Explorations of the Ignatian spirituality

Explorations of the Ignatian spirituality Brian O'Leary, Irish Jesuit scholar
To Love and to Serve: Selected Essays Exploring the Ignatian Tradition

by Brian O’Leary SJ (Messenger Publications, €25.00 / £23.00)

From the beginning of his career as a priest and academic Brian O’Leary has been involved in exploring various aspects of spirituality, especially as they derive from the Ignatian tradition to which he himself belongs. Much of his lecturing and teaching has been at the Milltown Institute of Philosophy and Theology.


For this Ignatian year he has brought together a selection of his essays in this area. The title derives directly from the Spiritual Exercise where Ignatius asks for “interior knowledge of all the great good I have received”, to the end of serving the Divine Majesty in all things.

The essays have been arranged in five parts. The first two parts focus on The Spiritual Exercises and on The Jesuit Constitutions, which are perhaps less well known to a general readership. There has been in the last seventy years or so a change of approach, he suggests, which has led to a different approach to both documents. The aim is no longer to teach and use them as they were for so many centuries, but to try and understand them as they were meant by Ignatius himself and the fuller perspective we now see them in: to see spirituality as not some things for “the special occasion” but as permeating our daily round, “affecting all aspects of our lives”. This is an ambition which (on the evidence of the world around us) is not often achieved by many, except by the hidden saints of our time.
The essays in the last three parts are more varied, some more biographical.

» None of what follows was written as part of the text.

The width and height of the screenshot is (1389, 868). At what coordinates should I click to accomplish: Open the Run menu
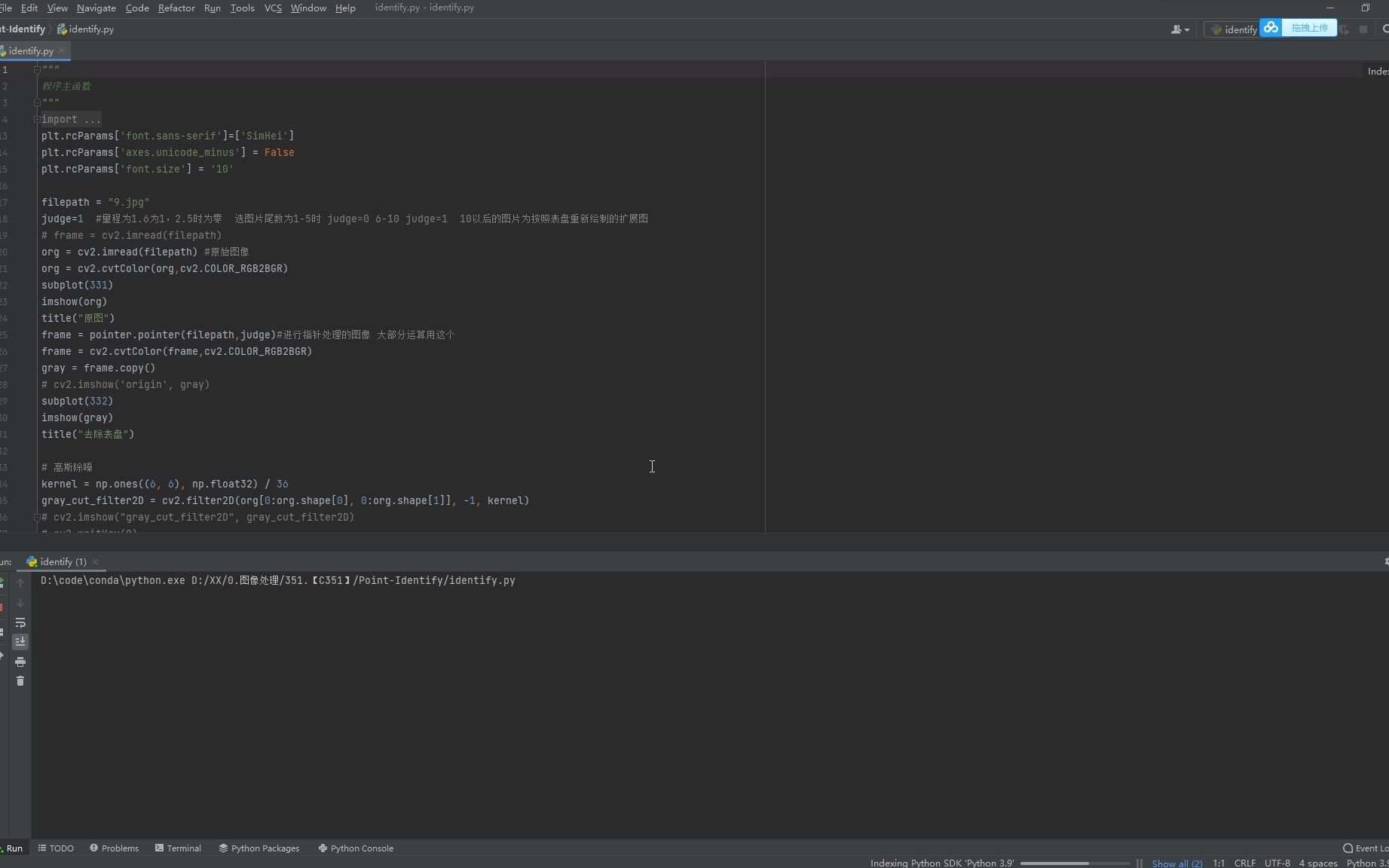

They strike off into new directions to a discussion of Ignatius and John Wesley for instance, and aspects of the life of St Pierre Favre.

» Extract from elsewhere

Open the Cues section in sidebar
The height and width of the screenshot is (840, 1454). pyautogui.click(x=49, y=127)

But some are very relevant to the moment, such as his ‘Thoughts on the Election of Pope Francis’.


These essays were prepared for readers of specialised magazines and journals. They may well need to be slowly approached by general readers. But if anything is to be gained from this Ignatian year and its publications, it must be that readers will accept the challenges to understand posed not only by Brian O’Leary’s essays, but by the spirituality of Ignatius himself.

(In connection with these Ignatian books reviewed here, readers may like to be reminded to look back at our review of Ignatian Spirituality & Interreligious Dialogue: Reading Love’s Mystery by Michael Barnes SJ (Messenger Publications, €24.95 / £22.95) in our issue for 10 June 2021.)